It doesn’t take long to fall in love with Camille Claudel, and watching Gael Le Cornec’s impassioned and fiercely intelligent portrayal of the oft-forgotten sculptor, it’s no surprise to learn that she numbered Auguste Rodin and Claude Debussy amongst her ill-fated entanglements. A woman greatly wronged but never destroyed, she was relegated by critics and historians from Rodin’s inspiration and a genius in her own right to mere model and assistant. The action of this one-woman show moves fluidly and poignantly between the studio where Claudel obsessively perfects her work to the asylum where her last decades were wasted in exile and obscurity.
The one-woman show serves as the perfect form for Claudel’s life because Camille is, above all, profoundly and devastatingly alone. Le Cornec has a remarkable talent for holding the eye of invisible figures and her tireless commitment brings them into existence for us too. This parade of generally foolish men – her helpless brother, Paul, the passionate but ultimately neglectful Rodin, an infuriatingly patronising government minister – come and go with the very freedom she lacks. A consummate and mesmerising performer, Le Cornec ricochets from manic joy to desolation with fascinating subtlety and ease.

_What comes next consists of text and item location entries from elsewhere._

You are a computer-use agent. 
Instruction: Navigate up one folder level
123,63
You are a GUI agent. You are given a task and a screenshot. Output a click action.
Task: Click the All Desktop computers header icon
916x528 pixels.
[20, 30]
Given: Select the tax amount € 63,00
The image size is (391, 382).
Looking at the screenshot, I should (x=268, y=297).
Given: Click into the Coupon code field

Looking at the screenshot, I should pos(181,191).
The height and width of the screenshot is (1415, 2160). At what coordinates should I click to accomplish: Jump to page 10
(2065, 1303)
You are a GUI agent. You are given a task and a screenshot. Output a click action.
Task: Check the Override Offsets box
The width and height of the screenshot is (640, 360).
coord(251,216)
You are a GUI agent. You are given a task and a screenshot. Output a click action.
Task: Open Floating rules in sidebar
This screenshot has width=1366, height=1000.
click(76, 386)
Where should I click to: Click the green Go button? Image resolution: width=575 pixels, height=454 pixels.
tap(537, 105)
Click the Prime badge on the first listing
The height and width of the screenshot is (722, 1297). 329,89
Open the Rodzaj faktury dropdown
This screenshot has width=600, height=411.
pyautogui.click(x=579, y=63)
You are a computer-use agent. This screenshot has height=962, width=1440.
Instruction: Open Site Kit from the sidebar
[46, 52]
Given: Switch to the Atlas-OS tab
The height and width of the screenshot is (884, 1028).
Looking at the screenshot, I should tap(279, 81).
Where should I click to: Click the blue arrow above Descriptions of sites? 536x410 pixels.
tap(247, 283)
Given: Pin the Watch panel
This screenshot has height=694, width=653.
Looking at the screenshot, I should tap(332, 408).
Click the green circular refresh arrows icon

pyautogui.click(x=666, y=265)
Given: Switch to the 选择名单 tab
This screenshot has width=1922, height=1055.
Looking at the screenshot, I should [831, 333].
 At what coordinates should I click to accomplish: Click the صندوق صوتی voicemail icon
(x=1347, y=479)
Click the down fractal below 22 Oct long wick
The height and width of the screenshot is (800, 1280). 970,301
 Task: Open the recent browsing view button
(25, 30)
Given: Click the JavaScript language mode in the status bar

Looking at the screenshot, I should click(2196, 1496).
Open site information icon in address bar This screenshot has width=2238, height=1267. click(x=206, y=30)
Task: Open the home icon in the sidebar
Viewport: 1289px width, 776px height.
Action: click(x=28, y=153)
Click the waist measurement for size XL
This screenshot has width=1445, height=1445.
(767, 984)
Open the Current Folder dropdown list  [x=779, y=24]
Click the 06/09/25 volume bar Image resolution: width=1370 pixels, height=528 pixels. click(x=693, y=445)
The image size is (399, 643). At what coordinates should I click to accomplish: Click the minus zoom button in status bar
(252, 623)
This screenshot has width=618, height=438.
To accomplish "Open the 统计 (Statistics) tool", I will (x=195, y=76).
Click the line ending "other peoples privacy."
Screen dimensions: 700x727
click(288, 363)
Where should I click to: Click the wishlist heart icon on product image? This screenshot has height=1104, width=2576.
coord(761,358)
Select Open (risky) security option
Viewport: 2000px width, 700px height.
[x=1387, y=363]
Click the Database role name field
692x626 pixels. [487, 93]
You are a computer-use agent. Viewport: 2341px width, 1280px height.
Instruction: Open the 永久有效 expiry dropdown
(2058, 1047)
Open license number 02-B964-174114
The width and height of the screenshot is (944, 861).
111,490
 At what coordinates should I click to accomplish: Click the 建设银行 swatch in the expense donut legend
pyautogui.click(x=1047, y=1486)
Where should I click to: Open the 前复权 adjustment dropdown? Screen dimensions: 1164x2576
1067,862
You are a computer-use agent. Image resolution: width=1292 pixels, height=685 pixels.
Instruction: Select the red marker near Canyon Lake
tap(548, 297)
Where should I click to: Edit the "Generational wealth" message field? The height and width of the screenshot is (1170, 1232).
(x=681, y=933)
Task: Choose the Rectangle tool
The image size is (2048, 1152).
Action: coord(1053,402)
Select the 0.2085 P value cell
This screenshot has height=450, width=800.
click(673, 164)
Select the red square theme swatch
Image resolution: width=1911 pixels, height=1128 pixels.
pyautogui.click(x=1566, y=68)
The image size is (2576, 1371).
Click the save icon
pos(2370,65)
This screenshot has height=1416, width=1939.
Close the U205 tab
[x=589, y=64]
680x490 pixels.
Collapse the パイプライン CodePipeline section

As the audience, we are her confidantes and conspirators; she invites us to drink, to sing, to understand – the lyrical linguistic mixture of French and English, (romanticism and cynicism, perhaps) is charming and evocative rather than alienating. “If you don’t know the words,” she cajoles, “just la-la-la-la!” and we all do. A cross between an adored child we wish to please and a temptress we can’t predict, there is something dangerous about Claudel – her fervency and her vision, the very refusal to contain herself that eventually brings about her condemnation. The black leather boots and red underwear are a striking reminder of her definitive sensuality, for the most part concealed beneath the layered white dress that whirls and flutters as she tears around the space with an energy that is both graceful and feral. “I don’t bite!” she claims, but we can’t be sure. Claudel may be tender, but she is not weak – a point proved by the fact of her self-administered abortion that is retold with discomforting clinical coldness, “right hand, left hand, right hand” – much like sculpture, but an act of destruction rather than creation.
Yet Cornec does not allow the traumas of Claudel’s life – events that we might assume demand only bitterness and rage – to cloud her talent. The imprisoned Claudel, bright-eyed and feverish, frantically describes her ideas for new sculptures by flattening and bunching the material of her skirt, forming tiny figures and forms out of the white landscape in a beautiful but haunting image of a woman disregarded by the world she so desperately deserves to be recognised by.
The play does conclude with some misleading wishful thinking as Le Cornec re-writes the terrifyingly sad ending of Claudel’s life into the hope of a fantasised escape. The truth is far more harrowing, for, despite appeals from the press, public and even her own doctor demanding her release, Claudel died after thirty years of confinement and was buried in an unmarked communal grave. It is fortunate then, that Camille Claudel stands as a worthy and towering memorial to her life and work, one that I hope receives the attention and admiration it so deserves.
**** – 4/5 stars
Camille Claudel played at Pleasance Courtyard until 27 August as part of the Edinburgh Festival.